# Page text start

From Fiji the permanent secretary on information, Sharon Smith-Johns outlined developments to Bruce Hill.
Presenter: Bruce Hill
Speaker: Fiji's permanent secretary on information, Sharon Smith-Johns
HILL: Ms Smith-Johns, not exactly a standard Wednesday afternoon for Fiji was it?
SMITH-JOHNS: No, not exactly Bruce. It certainly wasn't. It's been a pretty busy last two hours.
HILL: Now I understand that a lot actually happened since you got the advisory. What was it that the authorities put in place to respond to the possibility of tsunami?
SMITH-JOHNS: We have, you know some warning and everyone is alerted, so we have the police, DISMAC and all the agencies, the Ministry for Information pushing that information out. We can say looking at this and we've only just walked out of this. But from looking around, the public responded really well. We can hear the sirens around the city. The notices were going out, Facebook messages were going out. We had Vodaphone sending text messages out to people advising them. I sent two out over the Vodaphone network. So the alerting people, I don't think we could have done it better considering how much notice we had that there was a pending tsunami heading this way.
HILL; Well, I notice on social media that you're own Facebook site had a picture of a traffic jam on McGregor Road. Were there actual traffic jams as people were trying to get away from the waterfront to higher ground?
SMITH-JOHNS: They were. The police were in town moving everybody out of the city. Those that were in, on higher ground were told to stay, so there was a traffic jam in getting out of the city and getting onto higher ground and that was pretty much through the city. And that, it probably lasted for an hour. I mean the traffics gone now, but the main thing was just getting people out there at such short notice and making sure that traffic was moving as best we could.
HILL: And what about the schools. You were very specific about the safety of school pupils, especially in schools in coastal areas I understand?
SMITH-JOHNS: Look, we've seen in the past, where schools have let children out here and the schools have been already sitting on high ground, let the schoolchldren out and they've wondered down to the seawall. So we've learnt a lot of lessons over the years with what needs to be done when we have these warnings. So the schools held all students there until further notice, until we cancelled the warning, so that was really encouraging and we had police stopping anyone that might have wanted to down to the seawall and have a look at the tsunami coming, which happens here quite a bit. So along the foreshore and in the city, around Suva, in particular, everyone was moved out, completely moved out of the city.
HILL; Now what happens when these warnings are issued? There's always a fine line isn't there between going too far and not going far enough. How do you draw the ? how do you decide how you cope with this possibility? I mean obviously Fiji's probably lost half a day's productivity as a result of this?
SMITH-JOHNS: Yeah. Look it's it's never easy. We heard the warning, within five minutes, we had the media on standby, but we had to wait for a second confirmation of this to get to us and then it was pushed out. Now they said before with mother nature, you can't second guess what's going to happen. You have to just listen to these advisories and get people to move to high ground. I know that people will certainly be frustrated as works been lost, a traffic jam to get out of the city. But ultimately, if that wave had of hit us, they're all safe, so it's a fine line, but you have to get people to move and we have to take it seriously. The next time we get one of these warnings, whose to say that it is not going to be a natural disaster. So in the position that we're in, we just have to move people out.

# Page text end
# Raw records start

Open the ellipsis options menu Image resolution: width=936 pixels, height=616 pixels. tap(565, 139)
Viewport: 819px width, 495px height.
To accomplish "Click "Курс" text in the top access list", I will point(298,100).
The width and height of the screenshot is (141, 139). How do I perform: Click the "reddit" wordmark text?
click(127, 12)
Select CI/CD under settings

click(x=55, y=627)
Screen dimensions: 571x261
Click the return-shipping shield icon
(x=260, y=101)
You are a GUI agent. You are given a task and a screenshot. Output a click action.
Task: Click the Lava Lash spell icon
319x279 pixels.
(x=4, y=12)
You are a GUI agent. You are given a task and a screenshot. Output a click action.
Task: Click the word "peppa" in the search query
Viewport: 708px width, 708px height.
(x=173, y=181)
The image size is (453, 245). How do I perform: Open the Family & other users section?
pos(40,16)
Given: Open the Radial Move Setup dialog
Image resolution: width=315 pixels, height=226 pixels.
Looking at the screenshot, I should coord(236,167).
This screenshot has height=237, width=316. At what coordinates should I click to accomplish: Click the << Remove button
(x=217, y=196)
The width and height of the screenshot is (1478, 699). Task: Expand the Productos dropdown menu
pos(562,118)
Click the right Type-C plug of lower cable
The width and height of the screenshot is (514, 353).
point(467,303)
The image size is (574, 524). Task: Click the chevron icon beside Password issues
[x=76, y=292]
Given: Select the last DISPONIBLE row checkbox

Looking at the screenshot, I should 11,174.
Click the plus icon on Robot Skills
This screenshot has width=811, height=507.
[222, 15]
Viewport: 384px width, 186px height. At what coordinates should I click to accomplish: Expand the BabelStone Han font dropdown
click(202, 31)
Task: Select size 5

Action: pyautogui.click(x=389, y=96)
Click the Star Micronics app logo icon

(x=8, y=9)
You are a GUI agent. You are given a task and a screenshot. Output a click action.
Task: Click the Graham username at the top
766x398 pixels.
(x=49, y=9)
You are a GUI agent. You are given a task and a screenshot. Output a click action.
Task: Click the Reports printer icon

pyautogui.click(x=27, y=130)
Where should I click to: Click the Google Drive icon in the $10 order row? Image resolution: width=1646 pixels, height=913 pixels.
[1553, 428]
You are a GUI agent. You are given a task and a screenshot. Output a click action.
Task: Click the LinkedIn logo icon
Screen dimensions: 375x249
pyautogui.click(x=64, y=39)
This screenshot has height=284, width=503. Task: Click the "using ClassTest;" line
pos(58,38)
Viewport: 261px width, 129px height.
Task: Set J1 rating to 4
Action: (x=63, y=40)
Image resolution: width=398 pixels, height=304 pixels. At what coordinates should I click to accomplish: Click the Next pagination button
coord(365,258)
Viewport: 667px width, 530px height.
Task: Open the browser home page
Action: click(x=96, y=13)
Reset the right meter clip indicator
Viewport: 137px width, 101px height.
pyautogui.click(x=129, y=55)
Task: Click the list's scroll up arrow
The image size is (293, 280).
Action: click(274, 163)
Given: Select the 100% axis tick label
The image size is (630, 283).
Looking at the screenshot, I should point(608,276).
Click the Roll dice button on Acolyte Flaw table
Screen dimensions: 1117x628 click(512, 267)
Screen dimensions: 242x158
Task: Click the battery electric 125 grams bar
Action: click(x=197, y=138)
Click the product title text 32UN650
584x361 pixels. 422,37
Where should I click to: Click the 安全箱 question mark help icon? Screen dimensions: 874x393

# Raw records end

--- Problems to work on ---
- A) Show every line of the rows above that contains the word "resolution". Matching is case-sensitive.
- B) Carry on the interview about Fiji's tsunami warning past its final line.

--- Outputs in order ---
- A)
Open the ellipsis options menu Image resolution: width=936 pixels, height=616 pixels. tap(565, 139)
Image resolution: width=315 pixels, height=226 pixels.
Where should I click to: Click the Google Drive icon in the $10 order row? Image resolution: width=1646 pixels, height=913 pixels.
Image resolution: width=398 pixels, height=304 pixels. At what coordinates should I click to accomplish: Click the Next pagination button

- B)
HILL; Well, the day you decide not to do anything is the day it's a real serious thing and then they'll blame you?
SMITH-JOHNS: Well, exactly, exactly and I prefer people to be upset that they've been inconvenienced, than devastated through loss of life and that's the way it will always be. And we make sure that these warnings and you can't jump the gun on them Bruce. You've got to weigh up when to send the media out, how much you make people panic, because that's always an issue. But when you've got an hour to get people moving, it's got to be moved now and moved to higher ground.
HILL: Did everyone get the message, because large parts of Fiji are pretty rural and some even don't get great radio reception?
SMITH-JOHNS: Mmm. Oh, look that is hard to say Bruce who, these messages that were going out, that's why we sent them on text messages across the network, radio and we had them on AM and we had all the TV stations. We had, I know people on mobile phones, the coconut wireless, as much as you can. Obviously, there's always going to be pockets of people that you miss.
Tomorrow, yeah, we have a debrief with DISMAC here to go through what went well, what can we learn from, which is good, so we can go in there and have a look and reassess these situations, because it can be a couple of years before the next tsunami warning comes. While it's fresh in our mind, there's processes and things that need to be changed, let's get on it straightaway.
HILL: So perhaps in a certain sense, this is good practice for the real thing?
SMITH-JOHNS: Well, it is, well, it's always good practice. It certainly got our heart beat up at the Ministry of Information this afternoon and everything gets dropped and you just get on and you do it until it's over. So it has, there's been a few lessons learnt and but, ultimately, all in all, we've dealt with this quite well and luckily, the waves missed us and we can get back to lives as normal again.
HILL: OK. Alright, thank you very much indeed for being with us. That was the Fiji Permanent Secretary for Information, Sharon Smith-Johns, live on the phone from Suva.